Stored records>
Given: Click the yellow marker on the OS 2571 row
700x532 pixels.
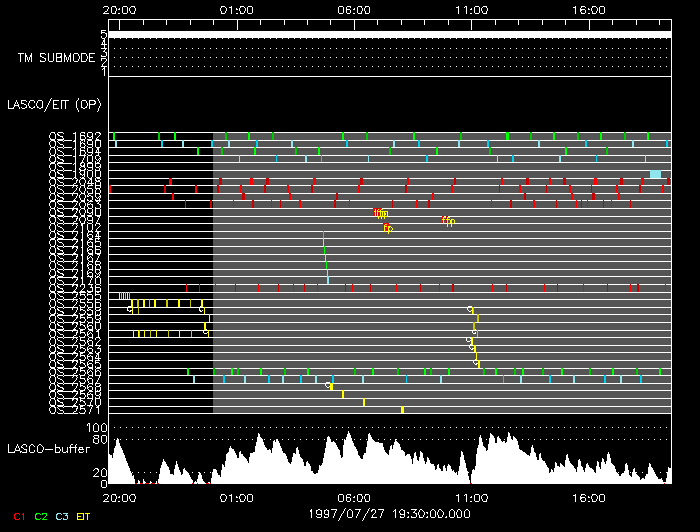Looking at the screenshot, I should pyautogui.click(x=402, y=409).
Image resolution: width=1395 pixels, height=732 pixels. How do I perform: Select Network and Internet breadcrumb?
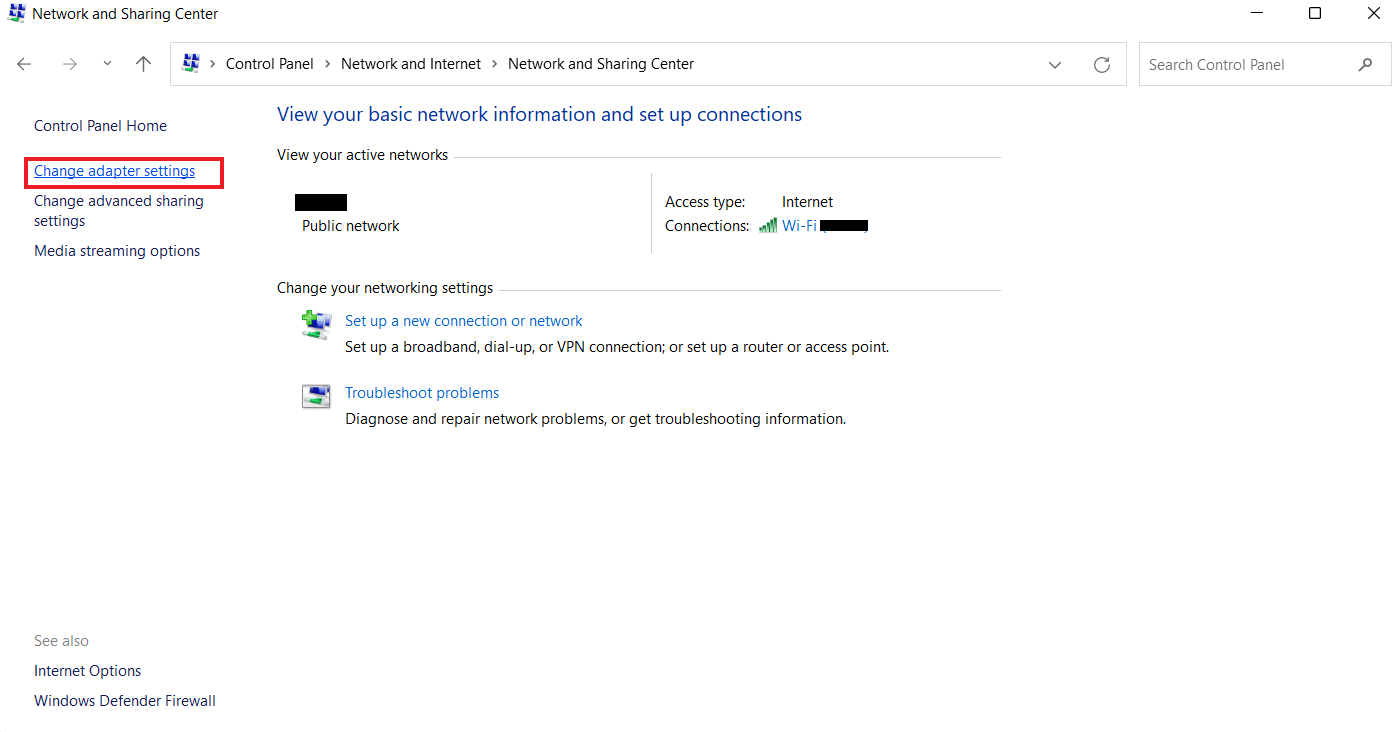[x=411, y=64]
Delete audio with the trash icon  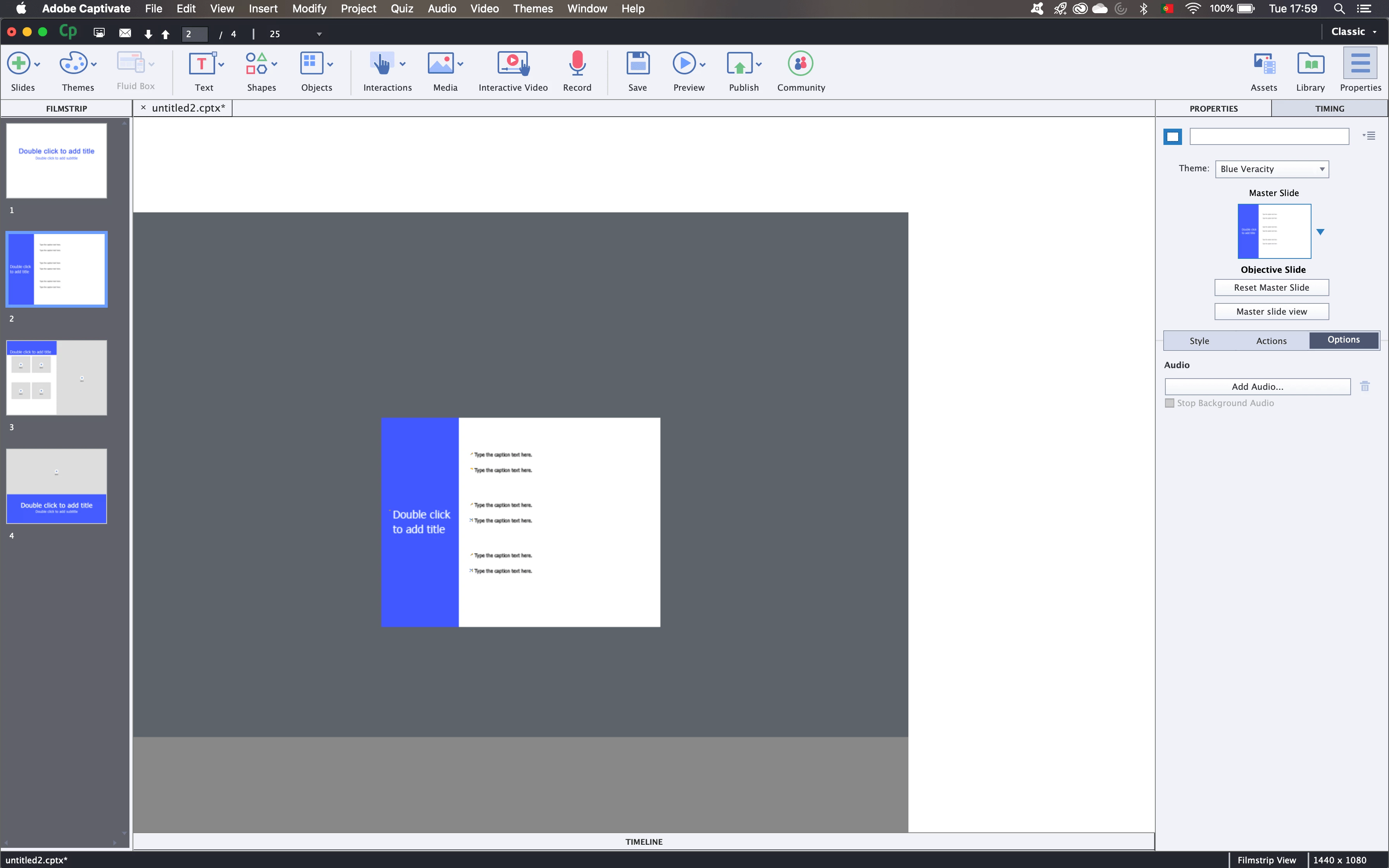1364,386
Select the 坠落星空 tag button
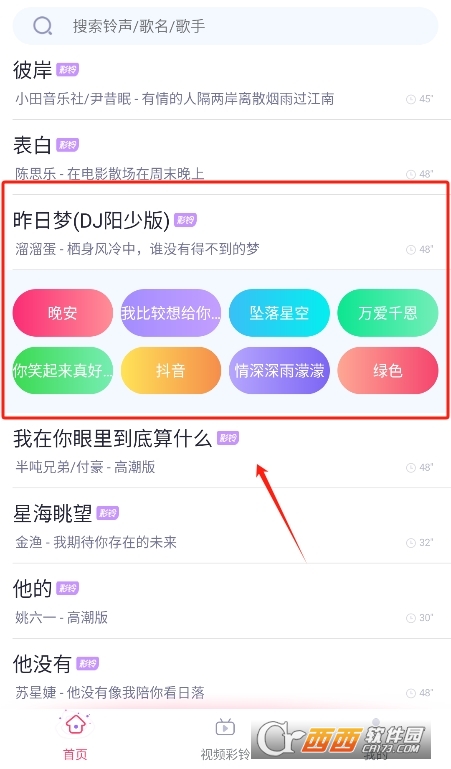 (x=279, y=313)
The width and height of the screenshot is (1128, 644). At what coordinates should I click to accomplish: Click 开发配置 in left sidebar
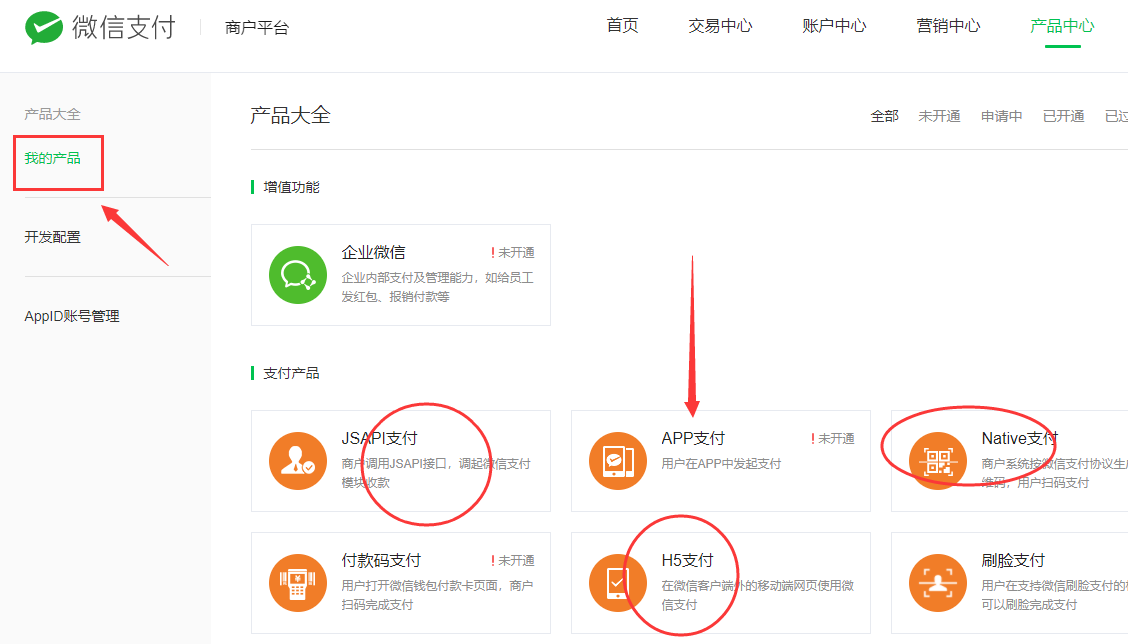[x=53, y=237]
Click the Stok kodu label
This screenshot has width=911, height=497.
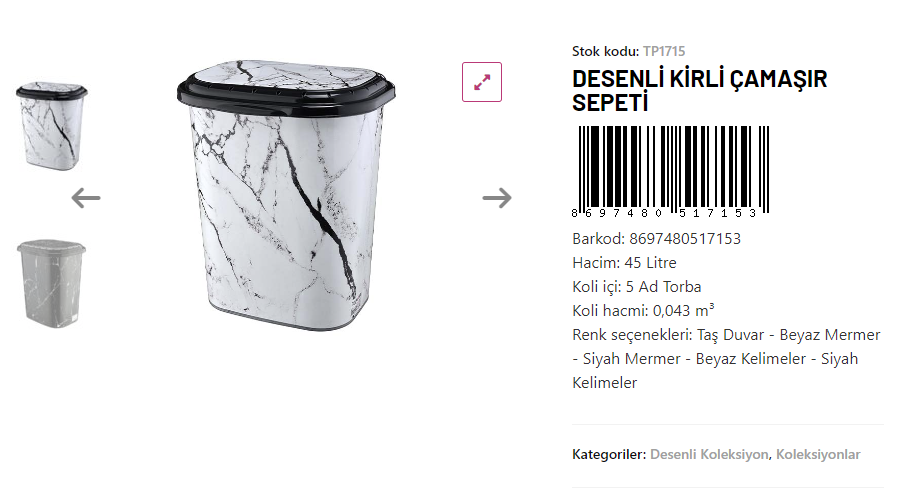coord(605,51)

What this task involves>
Please pull out each line above that contains the string "Select", copying every such line in full.

Result>
Image resolution: width=1395 pixels, height=732 pixels. How do I perform: Select Network and Internet breadcrumb?
Select the 坠落星空 tag button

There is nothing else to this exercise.